Factored Value Functions for Graph-Based Multi-Agent Reinforcement Learning

  • DA2C (Diffusion A2C): introduces a factored value function, DVF, for Graph-based Markov Decision Processes (GMDPs) that models influence decay over time and graph distance, estimated by a GNN critic and optimized using the LD-GNN actor.
  • The Diffusion Value Function (DVF) is a vector-valued critic that satisfies a Bellman fixed point and decomposes the global discounted value via an averaging property, providing stable, agent-specific learning signals.
  • The LD-GNN actor learns sparse message passing and local outputs under distributed constraints, enabling the algorithm to consistently outperform local and global critic baselines across various graph-structured MARL tasks.

Understanding Help Seeking for Digital Privacy, Safety, and Security

  • AHSIP (Automated Help-Seeking Identification Pipeline): introduces a scalable mixed-methods pipeline blending qualitative research with LLM fine-tuning to identify and annotate three million digital privacy, safety, and security help-seeking posts from 1.1 billion Reddit posts.
  • The pipeline utilizes LoRA fine-tuned Gemini models for high-precision binary classification (93% precision) and multiclass topic labeling across nine distinct categories, including Scams, Account tools, and Privacy tools.
  • Analysis of the resulting dataset reveals that help seeking grew 66% in the last year, underscoring the complexity of user needs involving combinations of threats, platforms, and emotions.

The Mini Wheelbot Dataset: High-Fidelity Data for Robot Learning

  • Mini Wheelbot Dataset: introduces a comprehensive, high-fidelity dynamics dataset for the Mini Wheelbot, an open-source balancing reaction wheel unicycle robot.
  • The dataset contains 1 kHz synchronized data from onboard sensors, state estimates, Vicon ground-truth pose, and third-person video logs, collected across multiple surfaces and hardware instances.
  • The data was generated using diverse control paradigms, including LQR, nonlinear MPC (AMPC), and RL policies, enabling benchmarks for dynamics learning, state estimation, and time-series classification.

Minimizing the Cost of EFx Allocations

  • MINCOST-EFX ALLOCATION: introduces the problem of finding an envy-free up to any item (EFx) allocation that minimizes the total cost, analyzing its computational complexity under general and restricted cost functions.
  • The problem is shown to be NP-hard even with two agents but admits a polynomial kernel with respect to the number of items, suggesting that a core source of intractability lies in the number of items.
  • For restricted cost functions where cost is item-independent and valuation-dependent, the paper provides dynamic programming algorithms for bounded item types and proves inapproximability bounds.

Institutional AI: Governing LLM Collusion in Multi-Agent Cournot Markets via Public Governance Graphs

  • Institutional AI: introduces a system-level approach for governing multi-agent LLM collectives by specifying and enforcing institutional structure at runtime using a public Governance Graph and an Oracle/Controller runtime.
  • The framework evaluates three regimes (Ungoverned, Constitutional, Institutional) in repeated Cournot markets to suppress collusive market division outcomes among LLM agents.
  • The Institutional regime significantly reduces collusion (mean tier falls from 3.1 to 1.8) compared to prompt-only Constitutional baselines, demonstrating that external, enforceable constraints reshape incentives.
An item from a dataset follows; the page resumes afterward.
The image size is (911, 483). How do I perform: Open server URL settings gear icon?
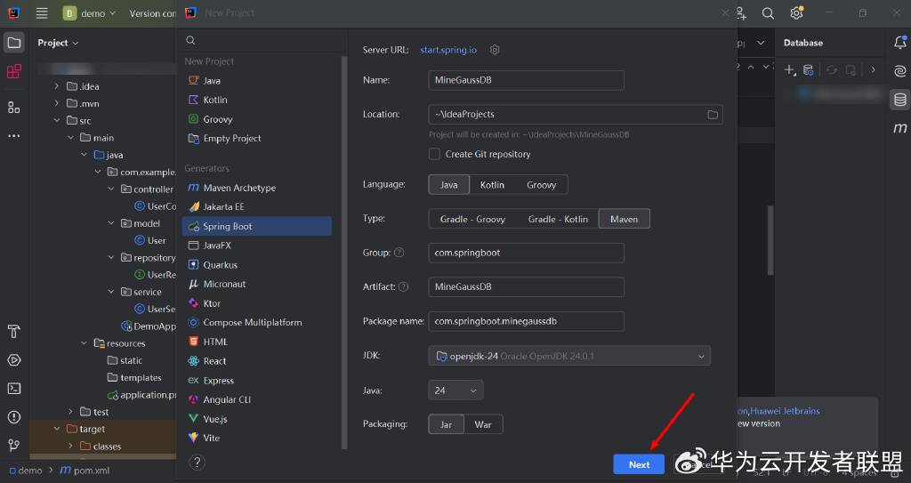(495, 50)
AstroReason-Bench: Evaluating Unified Agentic Planning across Heterogeneous Space Planning Problems

  • AstroReason-Bench: introduces a comprehensive, physics-aligned benchmark suite for evaluating agentic planning in Space Planning Problems (SPP), integrating multiple scheduling regimes and a unified agent-oriented interaction protocol.
  • The architecture is organized into four layers: the Physics Engine, Scenario Layer, Interface Layer (Semantic MCP/Python API), and the Cognitive Layer hosting the LLM agent, which operates via an Observe, Plan, Act reasoning loop.
  • Evaluation across state-of-the-art LLM systems reveals a substantial performance gap compared to specialized solvers, highlighting limitations in generalist planning under strict physical constraints and long-horizon spatial reasoning.
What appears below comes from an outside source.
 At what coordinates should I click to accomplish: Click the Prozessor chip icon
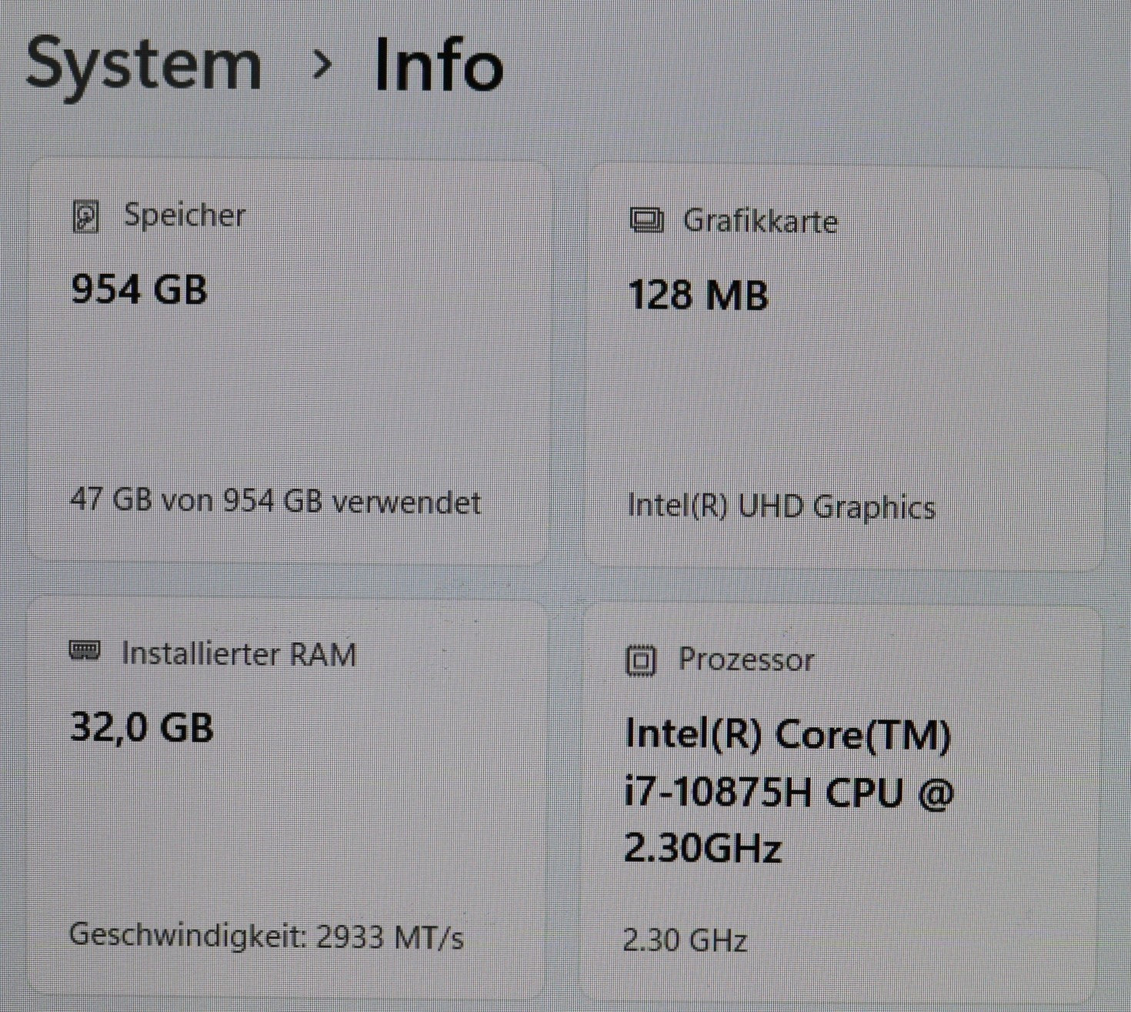[x=641, y=660]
Offline Reinforcement-Learning-Based Power Control for Application-Agnostic Energy Efficiency

  • ORL-PC (Offline Reinforcement-Learning-Based Power Control): introduces an application- and hardware-agnostic CPU power controller trained using Conservative Q-Learning (CQL) on a Dataset of pre-collected state transitions, leveraging a State Vector of application and hardware metrics to determine optimal CPU power caps via RAPL Actuators.
  • The RL Agent uses a State Vector comprising progress (heartbeats), measured power, IPC, stalled cycles ratio (STL), and cache miss rate (CMR) to maximize a reward function based on the ratio of cubed progress to measured power, thereby minimizing the Energy Delay Squared Product (ED2P).
  • Evaluation on a live Intel Cascadelake HPC node demonstrates that the offline-trained controller reduces average energy consumption by 20.2% with an average performance degradation of 7.4% compared to uncapped execution.

Can Small Agent Collaboration Beat a Single Big LLM?

  • Agentic-Reasoning framework: investigates if small, tool-augmented LLMs (Qwen3 4B-32B) collaborating within an agentic architecture can match or surpass a single larger monolithic LLM on the GAIA benchmark.
  • Tool augmentation provides the largest and most consistent performance gains, enabling small 4B models to outperform 32B models lacking tool access in the experimental setup.
  • Explicit thinking yields mixed effects depending on model scale and agent role, often degrading accuracy in smaller models due to reasoning-action misalignment or controller instability.

On Data-based Nash Equilibria in LQ Nonzero-sum Differential Games

  • DB-NZS Solver: introduces data-based solutions for linear-quadratic nonzero-sum differential games, utilizing persistently excited data and Willems' fundamental lemma to derive Nash equilibrium policies and state observers.
  • The approach considers both deterministic games (complete state vector available) and stochastic games (noisy output measurements requiring state observers for each player).
  • The resulting data-based solutions are shown to be equivalent to known model-based procedures, but without requiring explicit knowledge of the system parameters.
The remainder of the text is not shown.